Dataset items
================================

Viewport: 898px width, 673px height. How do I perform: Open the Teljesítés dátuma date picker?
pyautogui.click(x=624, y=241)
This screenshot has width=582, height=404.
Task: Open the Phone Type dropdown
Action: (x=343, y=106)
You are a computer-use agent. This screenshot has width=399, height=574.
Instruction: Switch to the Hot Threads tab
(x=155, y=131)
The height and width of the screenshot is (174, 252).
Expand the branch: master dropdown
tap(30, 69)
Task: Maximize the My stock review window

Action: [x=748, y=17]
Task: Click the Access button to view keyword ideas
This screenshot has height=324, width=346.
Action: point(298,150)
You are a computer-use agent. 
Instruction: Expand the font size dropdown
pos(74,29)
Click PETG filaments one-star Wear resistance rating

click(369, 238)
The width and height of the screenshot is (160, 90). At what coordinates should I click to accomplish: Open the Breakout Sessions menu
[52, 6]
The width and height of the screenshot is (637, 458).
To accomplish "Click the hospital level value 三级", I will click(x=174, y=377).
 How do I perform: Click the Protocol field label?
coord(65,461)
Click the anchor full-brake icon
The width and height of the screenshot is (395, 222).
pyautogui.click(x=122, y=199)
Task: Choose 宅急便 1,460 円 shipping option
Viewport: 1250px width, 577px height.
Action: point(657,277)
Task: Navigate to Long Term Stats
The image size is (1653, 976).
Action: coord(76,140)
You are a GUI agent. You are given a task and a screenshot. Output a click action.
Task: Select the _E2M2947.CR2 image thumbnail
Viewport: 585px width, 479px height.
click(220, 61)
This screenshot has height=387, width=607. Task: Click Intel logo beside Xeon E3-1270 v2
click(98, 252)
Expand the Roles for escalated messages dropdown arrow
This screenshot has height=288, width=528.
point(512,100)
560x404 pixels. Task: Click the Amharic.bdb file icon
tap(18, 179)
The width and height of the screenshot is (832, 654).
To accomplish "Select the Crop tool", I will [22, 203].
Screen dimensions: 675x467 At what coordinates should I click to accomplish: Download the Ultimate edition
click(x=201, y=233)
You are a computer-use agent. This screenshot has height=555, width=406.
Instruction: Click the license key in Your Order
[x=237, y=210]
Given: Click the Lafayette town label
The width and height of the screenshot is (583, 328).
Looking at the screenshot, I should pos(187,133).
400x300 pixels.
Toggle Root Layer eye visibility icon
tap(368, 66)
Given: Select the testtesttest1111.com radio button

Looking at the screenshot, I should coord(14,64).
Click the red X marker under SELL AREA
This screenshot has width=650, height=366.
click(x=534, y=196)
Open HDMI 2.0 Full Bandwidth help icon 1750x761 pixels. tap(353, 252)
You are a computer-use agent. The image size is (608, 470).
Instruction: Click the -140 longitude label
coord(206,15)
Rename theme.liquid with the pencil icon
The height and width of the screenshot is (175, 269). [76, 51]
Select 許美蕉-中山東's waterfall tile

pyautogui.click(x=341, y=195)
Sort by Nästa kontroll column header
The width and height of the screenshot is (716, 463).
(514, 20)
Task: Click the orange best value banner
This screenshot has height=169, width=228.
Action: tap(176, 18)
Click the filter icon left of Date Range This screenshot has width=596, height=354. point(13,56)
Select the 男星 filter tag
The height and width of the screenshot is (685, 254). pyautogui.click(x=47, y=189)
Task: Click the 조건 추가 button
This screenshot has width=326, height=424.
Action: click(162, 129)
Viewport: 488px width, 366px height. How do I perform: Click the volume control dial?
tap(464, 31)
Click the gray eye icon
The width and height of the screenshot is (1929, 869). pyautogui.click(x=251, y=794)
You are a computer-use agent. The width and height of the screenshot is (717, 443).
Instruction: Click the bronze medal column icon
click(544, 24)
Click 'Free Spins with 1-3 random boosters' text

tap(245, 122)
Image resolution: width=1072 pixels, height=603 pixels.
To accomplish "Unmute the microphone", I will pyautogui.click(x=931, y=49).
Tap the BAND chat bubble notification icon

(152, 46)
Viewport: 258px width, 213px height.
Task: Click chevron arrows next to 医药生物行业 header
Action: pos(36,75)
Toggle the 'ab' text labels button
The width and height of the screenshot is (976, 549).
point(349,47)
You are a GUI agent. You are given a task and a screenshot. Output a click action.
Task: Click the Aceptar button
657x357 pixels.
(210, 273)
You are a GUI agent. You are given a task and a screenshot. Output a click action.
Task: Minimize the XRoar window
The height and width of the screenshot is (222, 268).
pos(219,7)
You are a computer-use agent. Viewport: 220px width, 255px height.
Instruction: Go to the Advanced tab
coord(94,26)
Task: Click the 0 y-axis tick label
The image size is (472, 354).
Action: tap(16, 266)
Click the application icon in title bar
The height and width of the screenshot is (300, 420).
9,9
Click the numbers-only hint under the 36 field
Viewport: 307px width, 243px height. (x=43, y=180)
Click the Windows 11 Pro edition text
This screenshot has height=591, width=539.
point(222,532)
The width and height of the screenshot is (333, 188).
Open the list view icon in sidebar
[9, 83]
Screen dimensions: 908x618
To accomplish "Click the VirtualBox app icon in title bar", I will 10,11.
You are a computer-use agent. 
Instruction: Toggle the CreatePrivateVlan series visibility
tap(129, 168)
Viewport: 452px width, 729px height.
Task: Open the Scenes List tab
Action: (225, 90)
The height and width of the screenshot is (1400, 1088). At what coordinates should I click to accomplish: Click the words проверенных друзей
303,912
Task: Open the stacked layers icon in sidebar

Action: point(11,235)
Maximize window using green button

================================

> _Work to complete_
Type the entries out again so that they match exactly.

> _Answer section_
Viewport: 898px width, 673px height. How do I perform: Open the Teljesítés dátuma date picker?
pyautogui.click(x=624, y=241)
This screenshot has width=582, height=404.
Task: Open the Phone Type dropdown
Action: (x=343, y=106)
You are a computer-use agent. This screenshot has width=399, height=574.
Instruction: Switch to the Hot Threads tab
(x=155, y=131)
The height and width of the screenshot is (174, 252).
Expand the branch: master dropdown
tap(30, 69)
Task: Maximize the My stock review window

Action: [x=748, y=17]
Task: Click the Access button to view keyword ideas
This screenshot has height=324, width=346.
Action: point(298,150)
You are a computer-use agent. 
Instruction: Expand the font size dropdown
pos(74,29)
Click PETG filaments one-star Wear resistance rating

click(369, 238)
The width and height of the screenshot is (160, 90). At what coordinates should I click to accomplish: Open the Breakout Sessions menu
[52, 6]
The width and height of the screenshot is (637, 458).
To accomplish "Click the hospital level value 三级", I will click(x=174, y=377).
 How do I perform: Click the Protocol field label?
coord(65,461)
Click the anchor full-brake icon
The width and height of the screenshot is (395, 222).
pyautogui.click(x=122, y=199)
Task: Choose 宅急便 1,460 円 shipping option
Viewport: 1250px width, 577px height.
Action: point(657,277)
Task: Navigate to Long Term Stats
The image size is (1653, 976).
Action: coord(76,140)
You are a GUI agent. You are given a task and a screenshot. Output a click action.
Task: Select the _E2M2947.CR2 image thumbnail
Viewport: 585px width, 479px height.
click(220, 61)
This screenshot has height=387, width=607. Task: Click Intel logo beside Xeon E3-1270 v2
click(98, 252)
Expand the Roles for escalated messages dropdown arrow
This screenshot has height=288, width=528.
point(512,100)
560x404 pixels. Task: Click the Amharic.bdb file icon
tap(18, 179)
The width and height of the screenshot is (832, 654).
To accomplish "Select the Crop tool", I will [22, 203].
Screen dimensions: 675x467 At what coordinates should I click to accomplish: Download the Ultimate edition
click(x=201, y=233)
You are a computer-use agent. This screenshot has height=555, width=406.
Instruction: Click the license key in Your Order
[x=237, y=210]
Given: Click the Lafayette town label
The width and height of the screenshot is (583, 328).
Looking at the screenshot, I should pos(187,133).
400x300 pixels.
Toggle Root Layer eye visibility icon
tap(368, 66)
Given: Select the testtesttest1111.com radio button

Looking at the screenshot, I should coord(14,64).
Click the red X marker under SELL AREA
This screenshot has width=650, height=366.
click(x=534, y=196)
Open HDMI 2.0 Full Bandwidth help icon 1750x761 pixels. tap(353, 252)
You are a computer-use agent. The image size is (608, 470).
Instruction: Click the -140 longitude label
coord(206,15)
Rename theme.liquid with the pencil icon
The height and width of the screenshot is (175, 269). [76, 51]
Select 許美蕉-中山東's waterfall tile

pyautogui.click(x=341, y=195)
Sort by Nästa kontroll column header
The width and height of the screenshot is (716, 463).
(514, 20)
Task: Click the orange best value banner
This screenshot has height=169, width=228.
Action: tap(176, 18)
Click the filter icon left of Date Range This screenshot has width=596, height=354. point(13,56)
Select the 男星 filter tag
The height and width of the screenshot is (685, 254). pyautogui.click(x=47, y=189)
Task: Click the 조건 추가 button
This screenshot has width=326, height=424.
Action: click(162, 129)
Viewport: 488px width, 366px height. How do I perform: Click the volume control dial?
tap(464, 31)
Click the gray eye icon
The width and height of the screenshot is (1929, 869). pyautogui.click(x=251, y=794)
You are a computer-use agent. The width and height of the screenshot is (717, 443).
Instruction: Click the bronze medal column icon
click(544, 24)
Click 'Free Spins with 1-3 random boosters' text

tap(245, 122)
Image resolution: width=1072 pixels, height=603 pixels.
To accomplish "Unmute the microphone", I will pyautogui.click(x=931, y=49).
Tap the BAND chat bubble notification icon

(152, 46)
Viewport: 258px width, 213px height.
Task: Click chevron arrows next to 医药生物行业 header
Action: pos(36,75)
Toggle the 'ab' text labels button
The width and height of the screenshot is (976, 549).
point(349,47)
You are a GUI agent. You are given a task and a screenshot. Output a click action.
Task: Click the Aceptar button
657x357 pixels.
(210, 273)
You are a GUI agent. You are given a task and a screenshot. Output a click action.
Task: Minimize the XRoar window
The height and width of the screenshot is (222, 268).
pos(219,7)
You are a computer-use agent. Viewport: 220px width, 255px height.
Instruction: Go to the Advanced tab
coord(94,26)
Task: Click the 0 y-axis tick label
The image size is (472, 354).
Action: tap(16, 266)
Click the application icon in title bar
The height and width of the screenshot is (300, 420).
9,9
Click the numbers-only hint under the 36 field
Viewport: 307px width, 243px height. (x=43, y=180)
Click the Windows 11 Pro edition text
This screenshot has height=591, width=539.
point(222,532)
The width and height of the screenshot is (333, 188).
Open the list view icon in sidebar
[9, 83]
Screen dimensions: 908x618
To accomplish "Click the VirtualBox app icon in title bar", I will 10,11.
You are a computer-use agent. 
Instruction: Toggle the CreatePrivateVlan series visibility
tap(129, 168)
Viewport: 452px width, 729px height.
Task: Open the Scenes List tab
Action: (225, 90)
The height and width of the screenshot is (1400, 1088). At what coordinates should I click to accomplish: Click the words проверенных друзей
303,912
Task: Open the stacked layers icon in sidebar

Action: point(11,235)
Maximize window using green button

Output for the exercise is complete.